IL2 induces the proliferation of T lymphocytes through the IL2 receptor (IL2R) following T lymphocyte activation. The IL2R consists of at least three subunits, IL2R alpha, beta and gamma chains. The cytoplasmic regions of the IL2R beta and gamma chains are critical for transduction of the IL2 signal to the cell interior. Although IL2R beta and gamma chains lack an intrinsic protein tyrosine kinase (PTK) domain, these chains recruit various non-receptor type PTKs, such as p56lck (and other Src family PTKs), Jak PTKs and Syk PTKs. The recruited PTKs are then activated following ligand stimulation to invoke intracellular signalling for the cell proliferation. Furthermore, it has been demonstrated that the IL2R is linked to at least three distinct signalling pathways leading to the induction of the c-fos/c-jun genes, c-myc gene induction and bcl-2 gene induction. All these pathways are essential for IL2 mediated proliferative signalling and co-operate with each other to ensure a full scale signal transduction.
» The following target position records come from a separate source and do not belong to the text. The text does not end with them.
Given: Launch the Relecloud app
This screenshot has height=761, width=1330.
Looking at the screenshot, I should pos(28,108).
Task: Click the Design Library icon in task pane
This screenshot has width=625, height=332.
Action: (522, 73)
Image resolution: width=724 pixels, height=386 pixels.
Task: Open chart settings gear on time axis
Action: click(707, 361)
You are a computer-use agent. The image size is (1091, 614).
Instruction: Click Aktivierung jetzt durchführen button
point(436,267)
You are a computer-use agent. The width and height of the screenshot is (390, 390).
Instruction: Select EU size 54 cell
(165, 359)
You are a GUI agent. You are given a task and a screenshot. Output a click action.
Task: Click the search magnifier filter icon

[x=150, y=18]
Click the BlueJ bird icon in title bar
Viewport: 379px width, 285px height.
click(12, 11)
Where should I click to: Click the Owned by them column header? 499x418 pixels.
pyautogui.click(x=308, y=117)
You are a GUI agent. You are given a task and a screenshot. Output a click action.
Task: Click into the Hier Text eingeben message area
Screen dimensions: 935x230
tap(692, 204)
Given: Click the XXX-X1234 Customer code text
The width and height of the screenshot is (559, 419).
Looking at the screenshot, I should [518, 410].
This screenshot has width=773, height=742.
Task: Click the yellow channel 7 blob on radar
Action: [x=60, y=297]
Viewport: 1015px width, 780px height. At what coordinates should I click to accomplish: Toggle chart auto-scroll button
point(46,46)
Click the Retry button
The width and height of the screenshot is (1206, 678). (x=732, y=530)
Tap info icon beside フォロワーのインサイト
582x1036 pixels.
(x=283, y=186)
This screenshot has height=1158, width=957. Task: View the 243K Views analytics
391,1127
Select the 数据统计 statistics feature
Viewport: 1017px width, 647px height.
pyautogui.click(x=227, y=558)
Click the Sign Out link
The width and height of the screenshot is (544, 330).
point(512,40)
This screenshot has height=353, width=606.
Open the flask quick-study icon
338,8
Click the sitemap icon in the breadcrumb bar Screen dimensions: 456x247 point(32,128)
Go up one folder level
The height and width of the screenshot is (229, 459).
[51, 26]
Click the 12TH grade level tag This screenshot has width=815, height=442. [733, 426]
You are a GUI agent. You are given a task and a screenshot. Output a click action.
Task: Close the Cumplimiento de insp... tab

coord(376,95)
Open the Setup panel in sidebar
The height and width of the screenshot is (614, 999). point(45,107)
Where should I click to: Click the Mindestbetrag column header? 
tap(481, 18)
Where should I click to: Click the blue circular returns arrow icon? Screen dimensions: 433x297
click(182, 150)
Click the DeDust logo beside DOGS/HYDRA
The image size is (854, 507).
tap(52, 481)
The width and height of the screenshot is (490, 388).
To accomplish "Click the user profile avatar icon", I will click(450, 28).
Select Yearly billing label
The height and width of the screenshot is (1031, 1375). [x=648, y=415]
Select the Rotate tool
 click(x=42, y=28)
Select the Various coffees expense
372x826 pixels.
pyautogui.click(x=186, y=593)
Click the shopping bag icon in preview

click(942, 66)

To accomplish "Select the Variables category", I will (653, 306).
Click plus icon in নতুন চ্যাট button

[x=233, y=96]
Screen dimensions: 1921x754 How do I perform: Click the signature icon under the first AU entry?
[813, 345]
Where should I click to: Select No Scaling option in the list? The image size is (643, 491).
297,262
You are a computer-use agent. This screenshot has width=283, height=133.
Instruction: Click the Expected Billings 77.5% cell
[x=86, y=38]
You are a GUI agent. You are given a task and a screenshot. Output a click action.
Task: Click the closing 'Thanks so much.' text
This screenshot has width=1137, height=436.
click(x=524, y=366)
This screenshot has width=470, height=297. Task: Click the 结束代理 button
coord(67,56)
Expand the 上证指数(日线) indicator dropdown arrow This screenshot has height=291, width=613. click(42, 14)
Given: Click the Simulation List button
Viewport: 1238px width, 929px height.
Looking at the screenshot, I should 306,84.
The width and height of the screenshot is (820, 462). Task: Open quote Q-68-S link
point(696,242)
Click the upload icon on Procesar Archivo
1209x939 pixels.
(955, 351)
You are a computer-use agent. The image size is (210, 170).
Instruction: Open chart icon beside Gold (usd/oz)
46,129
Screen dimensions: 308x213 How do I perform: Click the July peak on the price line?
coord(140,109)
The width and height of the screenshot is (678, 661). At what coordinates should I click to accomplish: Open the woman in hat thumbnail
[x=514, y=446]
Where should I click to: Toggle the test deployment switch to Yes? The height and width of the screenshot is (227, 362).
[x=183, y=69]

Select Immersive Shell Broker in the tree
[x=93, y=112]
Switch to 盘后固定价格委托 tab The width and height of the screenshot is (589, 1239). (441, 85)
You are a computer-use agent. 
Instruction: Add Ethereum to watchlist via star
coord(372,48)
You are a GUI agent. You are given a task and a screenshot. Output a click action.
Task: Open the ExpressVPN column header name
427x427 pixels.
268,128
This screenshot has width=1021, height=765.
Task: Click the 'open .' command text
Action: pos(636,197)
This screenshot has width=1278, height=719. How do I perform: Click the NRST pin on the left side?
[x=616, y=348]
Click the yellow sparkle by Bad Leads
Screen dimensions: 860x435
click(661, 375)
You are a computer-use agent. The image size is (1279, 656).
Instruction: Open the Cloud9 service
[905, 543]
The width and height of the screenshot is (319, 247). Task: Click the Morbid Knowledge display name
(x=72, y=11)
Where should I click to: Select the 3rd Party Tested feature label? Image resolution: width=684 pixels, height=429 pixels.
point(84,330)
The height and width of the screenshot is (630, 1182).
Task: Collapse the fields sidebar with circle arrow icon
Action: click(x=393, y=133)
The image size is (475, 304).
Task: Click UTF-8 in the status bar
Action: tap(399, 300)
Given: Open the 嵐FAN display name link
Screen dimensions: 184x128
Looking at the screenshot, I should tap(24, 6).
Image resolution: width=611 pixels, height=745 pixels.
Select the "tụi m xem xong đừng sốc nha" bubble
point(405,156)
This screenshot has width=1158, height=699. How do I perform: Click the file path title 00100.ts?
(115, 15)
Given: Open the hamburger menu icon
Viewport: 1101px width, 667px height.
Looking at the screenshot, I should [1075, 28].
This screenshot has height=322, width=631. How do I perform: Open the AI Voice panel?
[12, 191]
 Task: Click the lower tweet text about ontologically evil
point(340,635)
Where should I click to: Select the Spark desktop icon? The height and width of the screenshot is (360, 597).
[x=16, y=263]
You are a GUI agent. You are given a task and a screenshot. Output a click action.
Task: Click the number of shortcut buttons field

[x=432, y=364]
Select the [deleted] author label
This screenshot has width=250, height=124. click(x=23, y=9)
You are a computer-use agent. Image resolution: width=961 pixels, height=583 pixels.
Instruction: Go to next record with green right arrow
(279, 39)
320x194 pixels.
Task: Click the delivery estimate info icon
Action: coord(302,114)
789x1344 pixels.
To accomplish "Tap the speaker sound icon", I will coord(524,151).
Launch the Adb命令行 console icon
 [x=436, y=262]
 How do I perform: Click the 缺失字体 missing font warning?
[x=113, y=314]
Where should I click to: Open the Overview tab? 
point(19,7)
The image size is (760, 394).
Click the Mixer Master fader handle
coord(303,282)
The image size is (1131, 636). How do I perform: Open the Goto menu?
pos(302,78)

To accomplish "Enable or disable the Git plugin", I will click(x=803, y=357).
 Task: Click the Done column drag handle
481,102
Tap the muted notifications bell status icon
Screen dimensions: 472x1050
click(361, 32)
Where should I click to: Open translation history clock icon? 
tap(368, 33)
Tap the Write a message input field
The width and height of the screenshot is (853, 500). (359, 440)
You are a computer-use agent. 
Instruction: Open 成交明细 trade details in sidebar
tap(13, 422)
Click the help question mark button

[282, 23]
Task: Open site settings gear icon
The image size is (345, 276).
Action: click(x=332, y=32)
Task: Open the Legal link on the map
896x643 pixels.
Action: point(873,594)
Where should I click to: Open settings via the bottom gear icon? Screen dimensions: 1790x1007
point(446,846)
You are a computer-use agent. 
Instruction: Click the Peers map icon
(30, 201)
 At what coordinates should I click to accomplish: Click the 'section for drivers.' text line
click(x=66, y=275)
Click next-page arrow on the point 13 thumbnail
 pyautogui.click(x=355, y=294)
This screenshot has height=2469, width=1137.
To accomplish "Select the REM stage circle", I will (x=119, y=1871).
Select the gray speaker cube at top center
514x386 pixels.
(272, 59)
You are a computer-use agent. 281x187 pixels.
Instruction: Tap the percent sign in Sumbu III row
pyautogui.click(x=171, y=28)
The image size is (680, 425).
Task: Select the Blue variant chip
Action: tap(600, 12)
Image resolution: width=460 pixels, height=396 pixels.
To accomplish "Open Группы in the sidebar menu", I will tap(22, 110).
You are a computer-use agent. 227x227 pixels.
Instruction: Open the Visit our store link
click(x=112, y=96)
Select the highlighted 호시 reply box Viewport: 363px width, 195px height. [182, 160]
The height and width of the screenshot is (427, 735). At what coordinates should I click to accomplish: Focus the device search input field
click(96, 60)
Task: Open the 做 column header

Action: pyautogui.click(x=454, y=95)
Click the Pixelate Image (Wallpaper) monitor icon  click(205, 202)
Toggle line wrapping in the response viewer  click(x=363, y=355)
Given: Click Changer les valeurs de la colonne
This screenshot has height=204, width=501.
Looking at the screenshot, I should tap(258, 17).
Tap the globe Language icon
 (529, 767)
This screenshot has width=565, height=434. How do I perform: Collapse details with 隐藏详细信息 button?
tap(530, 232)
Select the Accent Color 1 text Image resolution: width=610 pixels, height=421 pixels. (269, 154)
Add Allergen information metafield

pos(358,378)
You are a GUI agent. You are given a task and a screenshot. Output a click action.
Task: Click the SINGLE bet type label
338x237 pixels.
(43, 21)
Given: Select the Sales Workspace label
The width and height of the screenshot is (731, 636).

These signalling pathways, except that for bcl-2 pathway, appear to be mediated by multiple PTKs: p56lck is critical for the induction of the c-fos/c-jun genes, the activation of Syk PTKs results in the induction of the c-myc gene and Jak3 PTK is required for the induction of both c-fos and c-myc genes. Finally, the IL2 system may serve as a prototype in understanding the pleiotropic function of cytokine receptors that lack intrinsic PTK domains; the cytoplasmic structures of these cytokine receptors have evolved to allow the combined action of different PTK family members (and other signalling molecules) expressed in different cell types, which may determine the activity of cytokines.